The revolutionary government of Cuba condemns the continuance for over 60 years of the economic, commercial and financial sanctions formally imposed by the United States on 3rd February 1962. On that date, the then president, John F. Kennedy, issued Proclamation 3447, “Embargo on All Trade with Cuba” under Section 620(a) of the Foreign Assistance Act of 1961. He thereby conferred official status on the unilateral economic hostilities already in effect against Cuba since our country’s revolutionary victory.
Since that time, Washington’s policy of siege and economic suppression has become the core of a strategy designed to curtail the legitimate right of the Cuban people to defend their sovereignty and realize a program of development free of imperialist domination.
Washington’s main argument then, for the application of the measure, was Cuba’s relations with the socialist countries, which allegedly offended against “the principles of the inter-American system” and posed a threat to the security of America and the Western Hemisphere. The pretexts have varied with the passage of time, while the intentions have remained unchanged.
The clearest definition of the true aims of US policy towards Cuba had already emerged, in the form of an internal memorandum by Lester D. Mallory, Deputy Assistant Secretary at the State Department, dated 6th April 1960: “provoking disappointment and discouragement through economic dissatisfaction and hardships … weaken the economic life … denying Cuba funds and supplies to reduce nominal and real salaries with the objective of provoking hunger, desperation and the overthrow of the government”.
The blockade has escalated to become the most complex, prolonged and inhuman act of economic warfare ever committed against any nation. Its effects have constrained the scope for economic growth, being designed to impede trading relations with third countries, cause maximum possible obstruction of banking and other financial operations, deter foreign investment and cut off all sources of revenue.
It is an essentially extraterritorial policy, in breach of international law, which uses pressure, blackmail and penalties in seeking to isolate Cuba and penalize those who establish any trading, commercial or financial links with the country. It is a practical expression in the 21st century of the Monroe Doctrine, which takes a proprietorial view of Latin America and the Caribbean as either America’s “back yard” or “front yard”.
The blockade has never had the least shred of legitimacy or moral justification.

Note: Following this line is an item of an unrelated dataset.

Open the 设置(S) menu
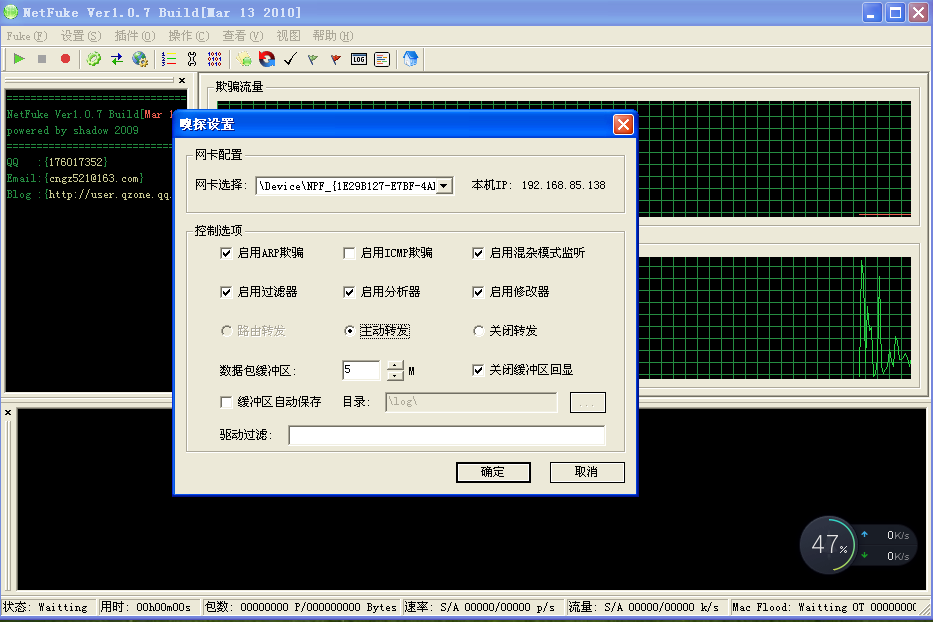coord(81,36)
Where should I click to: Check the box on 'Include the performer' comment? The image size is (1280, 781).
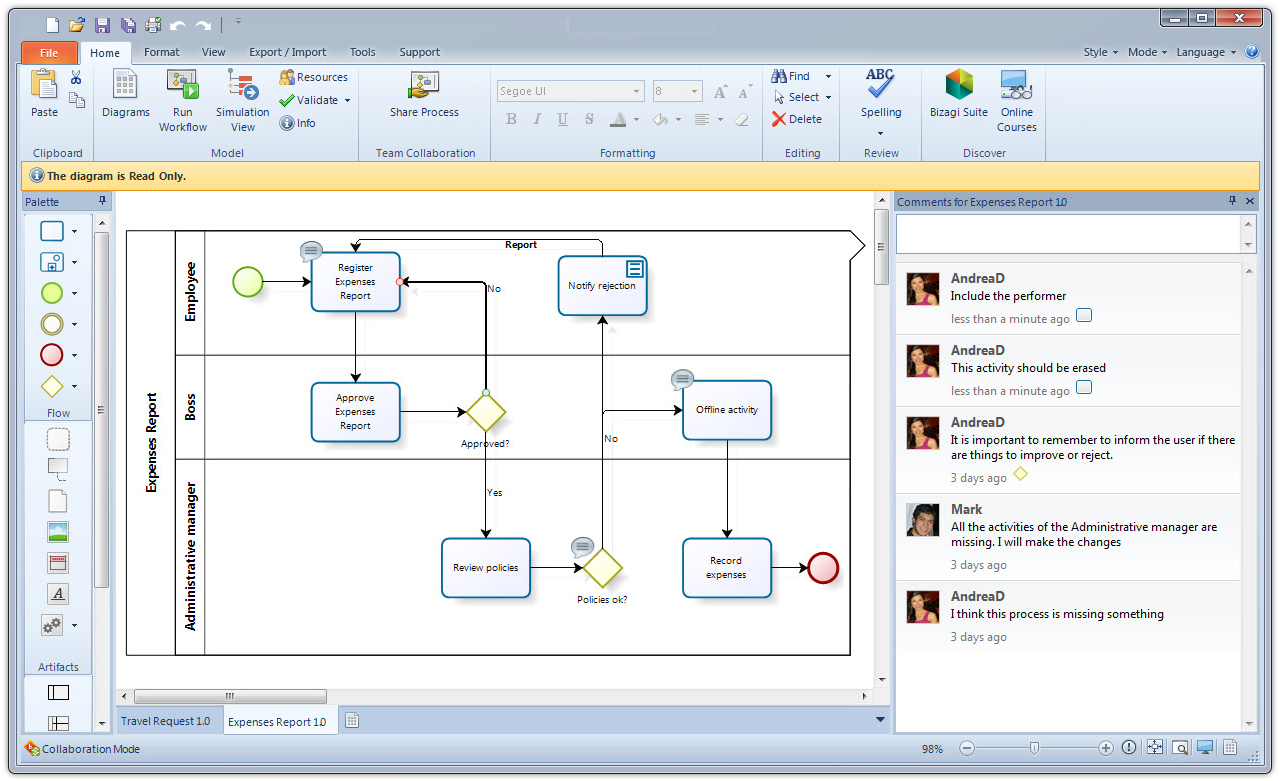1084,316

It constitutes a massive, flagrant and systematic violation of the human rights of all Cubans. It amounts to an act of genocide within the meaning of the 1948 Convention on the Prevention and Punishment of the Crime of Genocide.
In seeking to justify the policy, Washington resorts to lies, while attempting to obscure its criminal nature by financing campaigns to spread the notion that the blockade does no real harm to the Cuban economy, that its effects are not a significant obstacle to our development and economic stability. This falsehood is disseminated through the powerful mass media subservient to imperialism and through the digital networks designed to influence public opinion, including that of certain compatriots.
The losses accumulated during these six decades amount to over US $144,413,400,000 at current prices.
Since 2019, the coercive economic measures have reached unprecedented degrees of severity. Measures of non-conventional warfare, inapplicable in peacetime, are being enforced, in the attempts to block fuel supplies to Cuba.
In the context of the efforts addressing the COVID-19 pandemic, the intensification of the blockade assumes an unheard-of level of cruelty, impeding donations in a spirit of solidarity, attempting to hinder the development of Cuba’s vaccines and to disrupt access to basic medicines and supplies. During the pandemic, and throughout the last 60 years, the blockade has had an incalculable human cost, suffered directly by several generations.
Despite the blockade, the strengths of the Cuban socialist system and the unity of the Cuban people have enabled the country to avoid the economic collapse it envisions and to reach an outstanding level of human development (according to the UN-recognized Human Development Indexes), while making unquestionable gains in terms of social justice and bringing about a gradual transformation in economic and production structure aimed at sustainable growth. One wonders how many small, underdeveloped economies could have survived an onslaught on such a scale.
This policy of economic siege is met with practically unanimous and universal rejection. In addition to the overwhelming support accorded to the resolution adopted by the UN General Assembly every year, there are constant calls and denunciations by individuals, organizations and institutions worldwide, including within the United States.
Since 1959, there have 13 occupants of the White House. With certain variations, in every case there has been a constant intention to cause the economic collapse and unsustainability of Cuba’s revolutionary plan, through strict application of the blockade. It seems that 60 years has not been enough time to realize that it has not achieved, and will never achieve, the aims of its promoters.
The revolutionary government calls once again, strenuously and emphatically, for an end to the economic, commercial and financial blockade imposed by the United States. Our condemnation will remain firm and invariable until the complete cessation of this inhuman and illegal policy.